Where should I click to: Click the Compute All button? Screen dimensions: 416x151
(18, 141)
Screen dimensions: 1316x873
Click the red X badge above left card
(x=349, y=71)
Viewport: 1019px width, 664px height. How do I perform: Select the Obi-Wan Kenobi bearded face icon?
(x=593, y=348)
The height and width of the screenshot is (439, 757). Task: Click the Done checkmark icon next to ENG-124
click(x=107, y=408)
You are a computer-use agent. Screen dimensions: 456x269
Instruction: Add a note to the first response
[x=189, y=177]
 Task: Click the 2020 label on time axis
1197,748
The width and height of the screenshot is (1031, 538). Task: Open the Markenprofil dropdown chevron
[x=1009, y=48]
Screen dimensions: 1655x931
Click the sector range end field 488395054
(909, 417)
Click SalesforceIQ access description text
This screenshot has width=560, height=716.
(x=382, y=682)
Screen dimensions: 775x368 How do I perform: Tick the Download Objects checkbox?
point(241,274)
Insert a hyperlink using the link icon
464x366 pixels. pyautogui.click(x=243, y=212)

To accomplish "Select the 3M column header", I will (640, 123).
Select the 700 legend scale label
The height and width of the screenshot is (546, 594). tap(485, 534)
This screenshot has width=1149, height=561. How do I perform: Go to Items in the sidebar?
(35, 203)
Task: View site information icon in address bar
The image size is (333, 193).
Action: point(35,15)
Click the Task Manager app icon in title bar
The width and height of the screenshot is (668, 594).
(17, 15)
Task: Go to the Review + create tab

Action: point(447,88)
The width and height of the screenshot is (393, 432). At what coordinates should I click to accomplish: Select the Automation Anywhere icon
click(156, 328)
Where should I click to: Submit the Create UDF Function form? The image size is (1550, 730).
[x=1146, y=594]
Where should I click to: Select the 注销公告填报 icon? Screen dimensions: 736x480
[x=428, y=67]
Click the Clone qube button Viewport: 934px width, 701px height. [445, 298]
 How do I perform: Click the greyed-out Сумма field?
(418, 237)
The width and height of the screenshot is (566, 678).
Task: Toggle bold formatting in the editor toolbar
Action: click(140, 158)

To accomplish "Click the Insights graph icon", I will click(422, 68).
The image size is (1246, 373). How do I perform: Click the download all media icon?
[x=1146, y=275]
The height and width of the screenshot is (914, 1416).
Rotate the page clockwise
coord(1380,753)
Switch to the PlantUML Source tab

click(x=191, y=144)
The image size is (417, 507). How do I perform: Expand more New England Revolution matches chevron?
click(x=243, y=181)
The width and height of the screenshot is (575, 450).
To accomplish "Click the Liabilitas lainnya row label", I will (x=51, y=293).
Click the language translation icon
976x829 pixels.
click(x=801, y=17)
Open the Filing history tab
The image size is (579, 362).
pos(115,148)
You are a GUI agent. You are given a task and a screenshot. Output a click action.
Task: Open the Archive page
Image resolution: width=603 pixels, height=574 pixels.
________________________
Give the lines above as a numbered list, from the first line through the line containing "will (640, 123).", leaving out blank lines.

### RESULT FOR THIS EXERCISE
1. Where should I click to: Click the Compute All button? Screen dimensions: 416x151
2. (18, 141)
3. Screen dimensions: 1316x873
4. Click the red X badge above left card
5. (x=349, y=71)
6. Viewport: 1019px width, 664px height. How do I perform: Select the Obi-Wan Kenobi bearded face icon?
7. (x=593, y=348)
8. The height and width of the screenshot is (439, 757). Task: Click the Done checkmark icon next to ENG-124
9. click(x=107, y=408)
10. You are a computer-use agent. Screen dimensions: 456x269
11. Instruction: Add a note to the first response
12. [x=189, y=177]
13.  Task: Click the 2020 label on time axis
14. 1197,748
15. The width and height of the screenshot is (1031, 538). Task: Open the Markenprofil dropdown chevron
16. [x=1009, y=48]
17. Screen dimensions: 1655x931
18. Click the sector range end field 488395054
19. (909, 417)
20. Click SalesforceIQ access description text
21. This screenshot has width=560, height=716.
22. (x=382, y=682)
23. Screen dimensions: 775x368 How do I perform: Tick the Download Objects checkbox?
24. point(241,274)
25. Insert a hyperlink using the link icon
26. 464x366 pixels. pyautogui.click(x=243, y=212)
27. To accomplish "Select the 3M column header", I will (640, 123).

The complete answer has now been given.